Direct nucleotide sequencing PCR was conducted using the Big Dye Terminator Cycle Sequencing Ready Reaction kit V1.1 (ThermoFisher Scientific). The 20-μl reaction consisted of water, BigDye Terminator, diluted F1 or R1 primer solution, and the purified DNA. The samples were run on a thermocycler for 25 cycles at 94°C for 5 min, 96°C for 10 s, 50°C for 5 s, and 60°C for 4 min. Samples were purified using the Optima DTR™ Ultra 96-Well Plate Kit (Edge Biosystems, San Jose, CA, USA) to remove the BigDye Terminator from the DNA samples, and the samples were run on an ABI Prism 3130 xl Genetic Analyzer (Applied BioSystems, Foster City, CA, USA). Sequence analysis was performed using Sequence Analysis v5.2 to determine the genotype of each of the samples.

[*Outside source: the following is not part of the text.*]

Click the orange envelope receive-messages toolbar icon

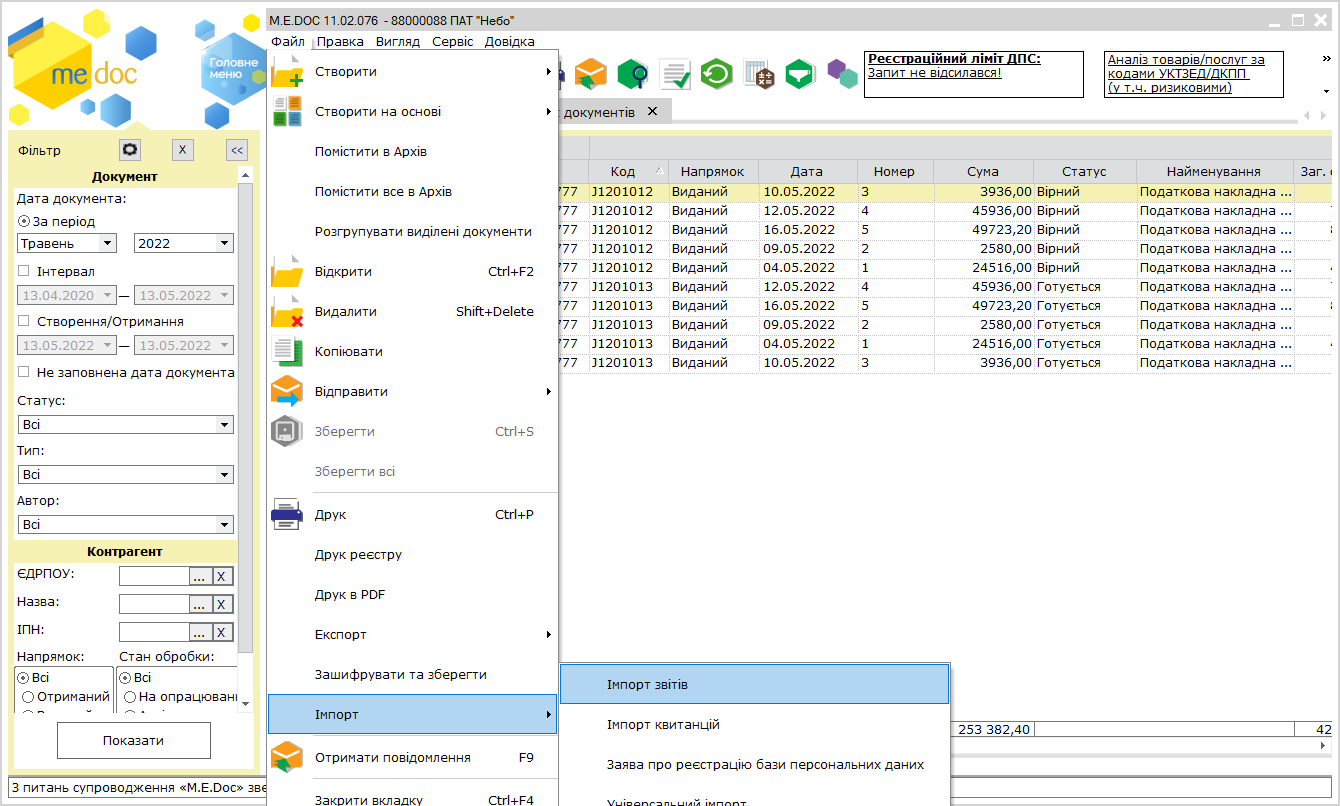[591, 74]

Immunofluorescence experiments. 5 μm-thick formalin-fixed paraffin-embedded sections from tissue microarray (PR484a: 24 cases/48 cores from US BIOMAX) were stained using Opal multiplex kits, according to the manufacturer’s protocol (PerkinElmer, Waltham, MA, USA), for a panel of DAPI, and GNRH2. Multiplex immunofluorescence scans were captured by a PerkinElmer Vectra Polaris. Mean fluorescence intensity was measured in prostate epithelium (benign or malignant) using open source QuPath v 0.2.0 (stable version).

Availability of data. Datasets generated and analyzed during the current study are not publicly available due to National Institutes of Health regulations but are available from the corresponding author on reasonable request.

Statistical considerations. Tests of genotype frequencies for Hardy–Weinberg equilibrium were performed using the exact conditional distribution of the chi-squared statistic. Probabilities of progression-free and overall survival were estimated using the Kaplan–Meier method. Associations of survival outcomes with categorical factors (race, +/− AR-inhibitor, local therapy, Gleason score and genotype) were analyzed using the log-rank test. For continuous factors (BMI, age and log transformed PSA), the likelihood ratio test of the Cox proportional hazards model, with the exact method for handling ties, was applied. Genotypes were compared with age, BMI, and PSA using the Kruskal–Wallis test, while genotypes were compared to race, Gleason score, and localized treatment using the exact chi-squared test. For the multivariate analyses, Cox proportional hazards regression analyses with backward selection were performed, and hazard ratios were assessed using the Wald test. The numbers of patients included in the regression analyses were limited due primarily to missing values in the combinations of potential risk factors tested in the models at the start of backward selection. p-Values from the large number of exploratory analyses were not corrected for multiple comparisons, but a slightly conservative level of p<0.01 was chosen for noteworthy results.